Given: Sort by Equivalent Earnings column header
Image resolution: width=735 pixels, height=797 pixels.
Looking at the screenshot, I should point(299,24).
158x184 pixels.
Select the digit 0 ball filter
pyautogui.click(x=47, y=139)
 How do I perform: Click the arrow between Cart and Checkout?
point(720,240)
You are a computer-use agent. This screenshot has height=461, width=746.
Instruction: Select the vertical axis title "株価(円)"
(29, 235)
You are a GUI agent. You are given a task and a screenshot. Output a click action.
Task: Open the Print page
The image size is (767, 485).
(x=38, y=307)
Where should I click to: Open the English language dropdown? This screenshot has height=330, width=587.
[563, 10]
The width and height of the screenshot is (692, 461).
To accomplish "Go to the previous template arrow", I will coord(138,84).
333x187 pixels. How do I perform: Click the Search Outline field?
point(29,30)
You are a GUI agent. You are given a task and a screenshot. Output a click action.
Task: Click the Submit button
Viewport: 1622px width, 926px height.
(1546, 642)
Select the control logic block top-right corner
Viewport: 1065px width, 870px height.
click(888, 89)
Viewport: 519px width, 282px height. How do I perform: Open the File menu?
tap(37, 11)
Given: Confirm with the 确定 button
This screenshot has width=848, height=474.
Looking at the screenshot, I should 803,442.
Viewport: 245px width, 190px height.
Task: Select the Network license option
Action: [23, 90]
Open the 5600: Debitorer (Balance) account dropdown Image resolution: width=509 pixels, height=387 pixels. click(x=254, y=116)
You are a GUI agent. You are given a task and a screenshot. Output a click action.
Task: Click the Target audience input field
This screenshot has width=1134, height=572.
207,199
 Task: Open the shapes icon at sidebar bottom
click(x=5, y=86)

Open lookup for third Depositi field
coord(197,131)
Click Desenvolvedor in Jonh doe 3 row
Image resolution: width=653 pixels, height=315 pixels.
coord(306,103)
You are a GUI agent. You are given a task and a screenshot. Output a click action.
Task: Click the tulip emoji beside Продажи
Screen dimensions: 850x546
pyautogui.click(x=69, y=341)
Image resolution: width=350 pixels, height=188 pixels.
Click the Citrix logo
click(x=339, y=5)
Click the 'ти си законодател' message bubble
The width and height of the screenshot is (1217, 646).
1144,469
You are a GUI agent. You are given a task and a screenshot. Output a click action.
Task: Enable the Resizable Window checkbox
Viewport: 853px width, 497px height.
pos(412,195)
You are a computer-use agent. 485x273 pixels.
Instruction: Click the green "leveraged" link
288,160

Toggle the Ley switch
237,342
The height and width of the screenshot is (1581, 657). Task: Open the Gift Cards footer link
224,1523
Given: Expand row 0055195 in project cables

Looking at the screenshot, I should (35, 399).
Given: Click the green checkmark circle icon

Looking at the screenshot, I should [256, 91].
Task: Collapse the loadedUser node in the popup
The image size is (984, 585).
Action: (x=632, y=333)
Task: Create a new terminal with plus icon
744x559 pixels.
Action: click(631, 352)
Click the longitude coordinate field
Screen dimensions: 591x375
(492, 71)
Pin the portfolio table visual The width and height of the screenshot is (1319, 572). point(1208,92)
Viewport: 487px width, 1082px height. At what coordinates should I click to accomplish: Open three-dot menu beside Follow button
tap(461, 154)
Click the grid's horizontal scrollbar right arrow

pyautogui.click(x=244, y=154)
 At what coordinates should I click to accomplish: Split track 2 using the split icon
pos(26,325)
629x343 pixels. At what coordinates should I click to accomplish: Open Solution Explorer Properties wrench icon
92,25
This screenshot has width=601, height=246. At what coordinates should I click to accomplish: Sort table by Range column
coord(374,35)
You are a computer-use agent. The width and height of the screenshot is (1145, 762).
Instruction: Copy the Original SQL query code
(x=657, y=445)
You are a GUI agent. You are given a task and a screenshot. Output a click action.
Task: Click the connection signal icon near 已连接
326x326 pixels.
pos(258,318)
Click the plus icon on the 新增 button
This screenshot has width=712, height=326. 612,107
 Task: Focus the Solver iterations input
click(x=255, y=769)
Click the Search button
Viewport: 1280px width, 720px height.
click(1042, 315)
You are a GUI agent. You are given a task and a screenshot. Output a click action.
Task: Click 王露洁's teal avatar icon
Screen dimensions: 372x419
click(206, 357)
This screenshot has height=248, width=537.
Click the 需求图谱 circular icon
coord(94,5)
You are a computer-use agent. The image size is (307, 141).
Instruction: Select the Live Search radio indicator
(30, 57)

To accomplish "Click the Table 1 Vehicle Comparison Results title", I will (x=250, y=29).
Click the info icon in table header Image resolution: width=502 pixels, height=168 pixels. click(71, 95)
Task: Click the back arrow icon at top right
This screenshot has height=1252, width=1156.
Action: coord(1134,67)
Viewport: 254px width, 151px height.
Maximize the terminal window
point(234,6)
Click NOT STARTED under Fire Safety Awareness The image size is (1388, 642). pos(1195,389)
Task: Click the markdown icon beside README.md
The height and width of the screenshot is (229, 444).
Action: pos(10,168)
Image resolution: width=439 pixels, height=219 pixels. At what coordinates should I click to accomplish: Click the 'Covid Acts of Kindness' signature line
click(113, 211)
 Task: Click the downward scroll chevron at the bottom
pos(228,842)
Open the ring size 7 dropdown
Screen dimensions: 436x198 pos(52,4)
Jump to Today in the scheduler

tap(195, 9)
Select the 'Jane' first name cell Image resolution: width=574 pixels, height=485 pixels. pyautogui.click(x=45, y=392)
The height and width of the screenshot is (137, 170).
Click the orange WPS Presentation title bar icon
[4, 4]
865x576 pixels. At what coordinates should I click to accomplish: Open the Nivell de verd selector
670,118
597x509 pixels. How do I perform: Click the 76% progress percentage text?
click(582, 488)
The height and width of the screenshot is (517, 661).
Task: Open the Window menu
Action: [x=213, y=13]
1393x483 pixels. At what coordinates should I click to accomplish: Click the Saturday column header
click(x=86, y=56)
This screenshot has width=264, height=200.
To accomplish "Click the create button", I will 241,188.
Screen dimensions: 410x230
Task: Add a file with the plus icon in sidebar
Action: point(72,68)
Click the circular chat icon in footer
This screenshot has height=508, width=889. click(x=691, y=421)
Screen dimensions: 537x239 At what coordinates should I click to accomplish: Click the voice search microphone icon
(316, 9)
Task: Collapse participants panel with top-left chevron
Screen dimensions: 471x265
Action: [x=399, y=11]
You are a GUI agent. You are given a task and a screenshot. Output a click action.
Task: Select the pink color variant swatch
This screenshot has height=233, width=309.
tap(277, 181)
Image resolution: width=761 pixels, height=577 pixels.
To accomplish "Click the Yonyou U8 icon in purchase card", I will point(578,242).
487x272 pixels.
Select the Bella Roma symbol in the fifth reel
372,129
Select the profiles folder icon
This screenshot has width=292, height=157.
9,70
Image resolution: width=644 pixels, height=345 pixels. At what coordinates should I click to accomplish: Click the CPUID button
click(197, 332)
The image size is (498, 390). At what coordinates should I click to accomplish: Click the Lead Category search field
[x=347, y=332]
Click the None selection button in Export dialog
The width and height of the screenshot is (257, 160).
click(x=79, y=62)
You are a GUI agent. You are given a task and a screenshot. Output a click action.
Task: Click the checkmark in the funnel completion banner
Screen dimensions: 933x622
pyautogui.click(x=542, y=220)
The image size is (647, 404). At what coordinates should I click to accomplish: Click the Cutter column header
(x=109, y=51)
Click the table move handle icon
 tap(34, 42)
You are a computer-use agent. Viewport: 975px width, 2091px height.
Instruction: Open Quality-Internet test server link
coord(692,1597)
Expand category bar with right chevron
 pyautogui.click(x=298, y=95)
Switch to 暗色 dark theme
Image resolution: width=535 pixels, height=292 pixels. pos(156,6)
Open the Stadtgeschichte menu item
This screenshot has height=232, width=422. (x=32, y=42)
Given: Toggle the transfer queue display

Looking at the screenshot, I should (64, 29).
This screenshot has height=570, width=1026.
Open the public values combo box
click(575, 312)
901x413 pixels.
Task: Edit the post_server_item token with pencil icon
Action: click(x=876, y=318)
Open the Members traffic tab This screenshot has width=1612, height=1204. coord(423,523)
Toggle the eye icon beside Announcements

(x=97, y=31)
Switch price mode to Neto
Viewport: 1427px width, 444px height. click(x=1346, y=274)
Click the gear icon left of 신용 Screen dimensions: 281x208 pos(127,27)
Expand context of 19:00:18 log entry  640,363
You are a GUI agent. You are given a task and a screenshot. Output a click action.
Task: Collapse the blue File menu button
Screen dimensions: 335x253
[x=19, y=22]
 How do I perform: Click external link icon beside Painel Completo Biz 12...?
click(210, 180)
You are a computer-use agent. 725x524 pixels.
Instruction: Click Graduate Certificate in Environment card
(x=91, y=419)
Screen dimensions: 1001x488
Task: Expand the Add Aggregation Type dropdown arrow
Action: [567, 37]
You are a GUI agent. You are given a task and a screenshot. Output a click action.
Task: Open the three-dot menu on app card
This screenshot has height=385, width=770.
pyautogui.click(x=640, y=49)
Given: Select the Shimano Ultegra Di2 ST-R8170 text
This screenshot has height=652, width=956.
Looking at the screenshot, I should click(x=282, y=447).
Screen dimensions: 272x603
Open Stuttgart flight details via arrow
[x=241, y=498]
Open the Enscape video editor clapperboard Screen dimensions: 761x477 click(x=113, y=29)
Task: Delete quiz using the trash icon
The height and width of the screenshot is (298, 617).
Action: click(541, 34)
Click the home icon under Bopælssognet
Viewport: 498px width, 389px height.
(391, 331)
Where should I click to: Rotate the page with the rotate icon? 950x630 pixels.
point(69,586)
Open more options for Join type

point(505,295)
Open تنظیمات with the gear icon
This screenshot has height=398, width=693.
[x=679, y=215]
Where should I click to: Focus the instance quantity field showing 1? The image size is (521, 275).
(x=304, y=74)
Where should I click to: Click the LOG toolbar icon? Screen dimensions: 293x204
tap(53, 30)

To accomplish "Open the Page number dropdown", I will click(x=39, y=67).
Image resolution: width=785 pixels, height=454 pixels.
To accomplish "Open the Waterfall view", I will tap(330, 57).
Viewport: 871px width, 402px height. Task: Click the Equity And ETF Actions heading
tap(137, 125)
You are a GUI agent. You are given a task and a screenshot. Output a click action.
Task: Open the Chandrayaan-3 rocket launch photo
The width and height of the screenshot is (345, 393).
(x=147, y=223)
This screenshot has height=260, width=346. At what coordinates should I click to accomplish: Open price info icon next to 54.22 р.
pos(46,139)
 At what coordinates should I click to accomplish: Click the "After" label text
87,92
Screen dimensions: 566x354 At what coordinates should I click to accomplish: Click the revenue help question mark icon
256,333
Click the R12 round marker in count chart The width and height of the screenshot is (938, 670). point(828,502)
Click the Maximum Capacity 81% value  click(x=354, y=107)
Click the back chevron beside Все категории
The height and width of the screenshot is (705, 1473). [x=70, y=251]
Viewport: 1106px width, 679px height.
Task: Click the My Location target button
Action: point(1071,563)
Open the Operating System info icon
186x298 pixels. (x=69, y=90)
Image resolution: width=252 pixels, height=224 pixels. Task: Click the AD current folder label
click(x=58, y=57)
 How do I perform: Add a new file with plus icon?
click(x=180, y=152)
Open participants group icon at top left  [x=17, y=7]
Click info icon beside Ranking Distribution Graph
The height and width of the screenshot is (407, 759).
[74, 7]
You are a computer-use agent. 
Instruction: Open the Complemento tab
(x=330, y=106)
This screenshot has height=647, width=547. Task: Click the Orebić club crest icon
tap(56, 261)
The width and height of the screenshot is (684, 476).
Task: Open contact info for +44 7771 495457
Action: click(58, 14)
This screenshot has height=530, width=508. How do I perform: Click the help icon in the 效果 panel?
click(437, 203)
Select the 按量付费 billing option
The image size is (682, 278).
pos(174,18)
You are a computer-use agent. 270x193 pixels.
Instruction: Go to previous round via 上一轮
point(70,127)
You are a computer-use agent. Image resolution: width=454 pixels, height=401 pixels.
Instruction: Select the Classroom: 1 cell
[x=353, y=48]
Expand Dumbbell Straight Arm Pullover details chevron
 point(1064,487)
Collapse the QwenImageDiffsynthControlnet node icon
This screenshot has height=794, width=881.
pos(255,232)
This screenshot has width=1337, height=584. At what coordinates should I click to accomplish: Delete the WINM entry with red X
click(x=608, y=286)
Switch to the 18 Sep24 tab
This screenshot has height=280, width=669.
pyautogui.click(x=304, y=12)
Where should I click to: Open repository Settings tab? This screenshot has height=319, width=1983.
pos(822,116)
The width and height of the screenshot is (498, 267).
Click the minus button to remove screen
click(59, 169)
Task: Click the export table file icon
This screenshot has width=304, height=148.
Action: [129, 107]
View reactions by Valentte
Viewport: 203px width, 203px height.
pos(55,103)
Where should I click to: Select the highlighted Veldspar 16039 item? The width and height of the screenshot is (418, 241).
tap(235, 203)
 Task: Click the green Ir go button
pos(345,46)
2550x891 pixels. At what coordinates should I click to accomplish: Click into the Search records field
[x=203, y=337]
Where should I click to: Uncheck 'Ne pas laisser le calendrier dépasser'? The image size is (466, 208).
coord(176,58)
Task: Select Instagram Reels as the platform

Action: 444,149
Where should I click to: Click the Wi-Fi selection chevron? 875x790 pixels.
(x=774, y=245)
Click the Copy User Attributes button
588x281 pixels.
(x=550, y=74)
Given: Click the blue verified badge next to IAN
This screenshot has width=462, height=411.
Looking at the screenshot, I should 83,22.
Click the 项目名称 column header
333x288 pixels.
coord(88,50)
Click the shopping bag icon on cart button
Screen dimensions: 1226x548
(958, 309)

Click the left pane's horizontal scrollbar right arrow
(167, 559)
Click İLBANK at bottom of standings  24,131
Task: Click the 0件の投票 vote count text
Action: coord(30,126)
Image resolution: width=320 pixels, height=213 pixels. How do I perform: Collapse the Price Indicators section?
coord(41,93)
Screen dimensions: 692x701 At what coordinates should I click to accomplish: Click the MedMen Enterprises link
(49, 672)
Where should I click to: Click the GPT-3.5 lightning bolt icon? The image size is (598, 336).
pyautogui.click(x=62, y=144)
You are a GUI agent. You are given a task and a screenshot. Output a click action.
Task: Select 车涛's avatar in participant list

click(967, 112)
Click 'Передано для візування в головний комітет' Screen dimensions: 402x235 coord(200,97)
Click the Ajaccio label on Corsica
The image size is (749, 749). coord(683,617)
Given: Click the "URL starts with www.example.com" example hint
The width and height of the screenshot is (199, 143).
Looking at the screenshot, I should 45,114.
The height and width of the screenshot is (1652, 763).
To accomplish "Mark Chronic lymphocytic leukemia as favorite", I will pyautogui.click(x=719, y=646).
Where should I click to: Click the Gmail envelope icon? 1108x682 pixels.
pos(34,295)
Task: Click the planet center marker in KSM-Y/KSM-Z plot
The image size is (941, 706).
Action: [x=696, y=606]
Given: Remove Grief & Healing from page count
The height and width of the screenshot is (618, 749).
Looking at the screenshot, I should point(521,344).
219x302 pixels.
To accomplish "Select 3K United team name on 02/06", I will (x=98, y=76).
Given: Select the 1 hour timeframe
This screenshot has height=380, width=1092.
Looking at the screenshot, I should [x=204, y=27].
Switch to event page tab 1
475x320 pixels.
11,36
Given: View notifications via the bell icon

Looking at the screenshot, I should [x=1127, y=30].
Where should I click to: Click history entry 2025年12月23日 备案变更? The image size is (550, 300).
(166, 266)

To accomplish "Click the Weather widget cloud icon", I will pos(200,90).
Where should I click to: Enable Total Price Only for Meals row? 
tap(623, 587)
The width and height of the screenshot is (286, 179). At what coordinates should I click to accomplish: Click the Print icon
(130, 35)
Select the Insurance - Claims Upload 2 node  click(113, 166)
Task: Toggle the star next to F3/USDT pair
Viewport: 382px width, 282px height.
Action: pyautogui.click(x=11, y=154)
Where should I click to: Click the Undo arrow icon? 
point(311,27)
****
[What this task involves] Scan the entries and show every line in which the word "node" is found.

[The completed task]
Task: Collapse the loadedUser node in the popup
Collapse the QwenImageDiffsynthControlnet node icon
Select the Insurance - Claims Upload 2 node  click(113, 166)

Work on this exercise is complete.